Develop Guidance On Archaeology In Section 106 Review
Promote Archaeology In Heritage Tourism And Public Education


At this time development of the the first four archaeology guidance topics are nearing completion and should be on the ACHP’s website by early Summer 2007:

  • Making Section 106 archaeology consultation more effective;
  • What constitutes a “reasonable and good faith” effort to identify archaeological properties;
  • Applying the National Register criteria to archaeological properties in the Section 106 process; and
  • Opportunities for alternative approaches to resolving adverse effects to archaeological sites

This guidance is organized in question and answer format, with these topics seamlessly blended together to mirror the steps in the Section 106 process.  The remaining three topics are now starting to be addressed (anticipated completion in mid-Summer 2007):

  • Responsibilities of Federal agencies for undertakings on private lands;
  • Curation of archaeological collections and permanent recordation of archaeological properties;
  • Ensuring quality work and completion of reporting requirements in Section 106 archaeology.

This guidance will be presented in a series of questions and answers in an interactive, web-based format.  It is designed to be a dialogue with Section 106 users, with numerous opportunities for the user to provide feedback and examples from which other Section 106 participants may benefit.  User examples of successful Section 106 outcomes will be especially welcome here.


The Task Force’s focus under this issue is to expand the President’s Preserve America initiative by ensuring public enjoyment of our nation’s heritage through greater knowledge and appreciation of archaeological properties.  There is general agreement that the potential of archaeological resources to contribute to heritage tourism and education is underutilized and should be improved, and one way is to consider more effective ways to encourage outcomes reached under Section 106 that better use archaeological resources to promote heritage tourism.

The ACHP presented a forum entitled “Tourism and Archaeology—Challenges and Opportunities” at the 2007 annual meeting of the Society for Historical Archaeology in Jamestown, Virginia, and will host a second, similar, forum at the 2007 meeting of Society for American Archaeology in Austin, Texas.  These forums look at some of the public and private challenges of promoting archeological tourism as a part of historic preservation.  Panelists discuss their experiences and perspectives from the Federal, tribal, state, and local levels.  Topics being explored include:

  • The resource—what are the physical manifestations of the archaeological resource or resources, and how do these lend themselves to being viewed and understood by members of the public?
  • What are the ascribed values associated with archaeological resources?
  • What implications do site location and ownership have on tourism potential?
  • What are the general and particular management needs and potential for the archaeological resource, and what are the optimal solutions for providing such management?
  • What is the potential market and audience for tourism use of this archaeological resource?
  • How to consider the economic value of historic properties and tourism potential?
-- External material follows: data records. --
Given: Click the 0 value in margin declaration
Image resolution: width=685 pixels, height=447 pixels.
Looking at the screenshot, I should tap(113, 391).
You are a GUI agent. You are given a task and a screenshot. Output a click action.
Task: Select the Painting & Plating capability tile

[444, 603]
It is anticipated that the outcome of this will be a set of Federal, State, and private “best practices” on archaeological heritage tourism and education, and direction to the ACHP staff to consider ways to encourage outcomes reached under Section 106 that, where practical and feasible, will use archaeological resources to promote heritage tourism.

The Task Force will form a subcommittee to work closely with the ACHP’s Office of Preservation Initiatives to examine the role of archeology, as practiced under Section 106, in heritage tourism and public education efforts.